Market Snapshot February 23, 2021

bedroom canopy

Good Tuesday AM,

 

More selling across the board. Bonds, stocks, bitcoin, all seeing red today. The silver lining though is that for us, with bonds and mortgage rates, the selling seems to be slowing (I do not think the same is going to be true for other asset classes). Fed Chairman Powell is in front of the Senate Committee today reminding everyone of the Fed’s commitment to keep inflating the country. That means bond purchases and no rate hikes for the foreseeable future. In listening to the testimony, I am encouraged to hear Mr. Powell say that it will take all metrics to improve before the Fed would remove accommodation. The unemployment rate has to drop, but also the percentage of workers in the workforce and for inflation to run north of 2.5% for a considerable amount of time. Not one of those metrics, let alone all three, are likely to occur in 2021 (and all three would be hard pressed to happen before end of 2022). So with that, I believe we are nearing the bottom of the channel. The selling will stop and buyers will re-inflate (at least to some degree) mortgage bonds. If you held on, and did not lock, there may be a light at the end of the tunnel. The last week it’s been the light of an oncoming train to run us over but hopefully not the case now. No promises though… choo, choo.

 

I have to admit that the resolve/trajectory of the equity markets over the last year has been challenging to understand (at lease for me). Bloomberg shared an interesting perspective that I thought I would include.

 

Anyway, the point is not that the “reopening trade” is red-hot these days (though it is).
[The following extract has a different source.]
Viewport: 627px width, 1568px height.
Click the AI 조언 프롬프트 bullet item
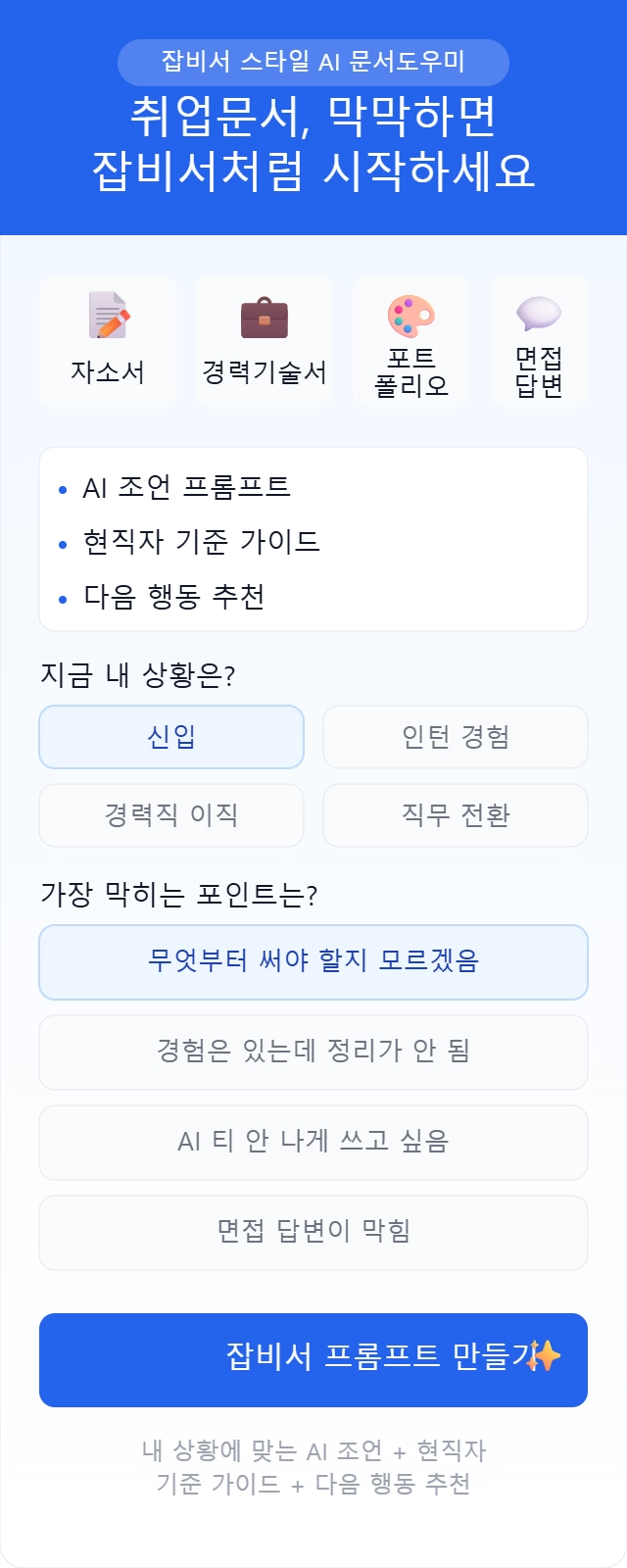186,487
But that if you go back to about 11 months ago, there was all this talk about how bailouts and Fed credit backstops were going to prop up “zombie companies” and that it was some mortal sin against capitalism to circumvent the process of creative destruction. Well it turned out that there was nothing broken about these business models. They weren’t zombies sucking up potentially productive capital, depriving land and labor from companies that needed it. They were just massively disrupted by a once-in-a-century pandemic.

 

To sound savvy, people like to repeat the line “capitalism without failure is like religion without sin” and there’s some truth to that in theory. Suppose that for the last 10 years, the Fed had been providing cheap credit to Blockbuster, allowing thousands of video stores to stay afloat, even in the presence of streaming.  And suppose there was a lot of demand for that real estate and those retail workers that Blockbuster was hoarding with its cheap money and unproductive assets. Then you could say that it was acting drag on the economy (perhaps). But that’s obviously an alternate reality that’s got no resemblance to our own.

 

Contrary to that, it appears there’s going to be huge demand for the enterprises that were crushed during the pandemic, especially once everyone is ready to go outside. And if the economy had been left to spiral downward last March, without grants and credit, we wouldn’t have them here now to satisfy that demand. Ironically, if Congress and the Fed hadn’t sprung into action so fast, inflation today would likely be worse, because we’d already be running into the limits of our (diminished) productive capacity.

 

There’s nothing about these companies that resemble the Blockbuster scenario above. No zombies sucking up scarce capital. Perhaps the thing that comes the closest might be the dozens or hundreds of VC or SPAC-backed startups in areas like electric vehicles that may be depriving productive incumbents of talent and technology. But nobody’s supposed to call that a problem. That’s just the innovation economy at work.

 

Please remain safe and healthy, make today great!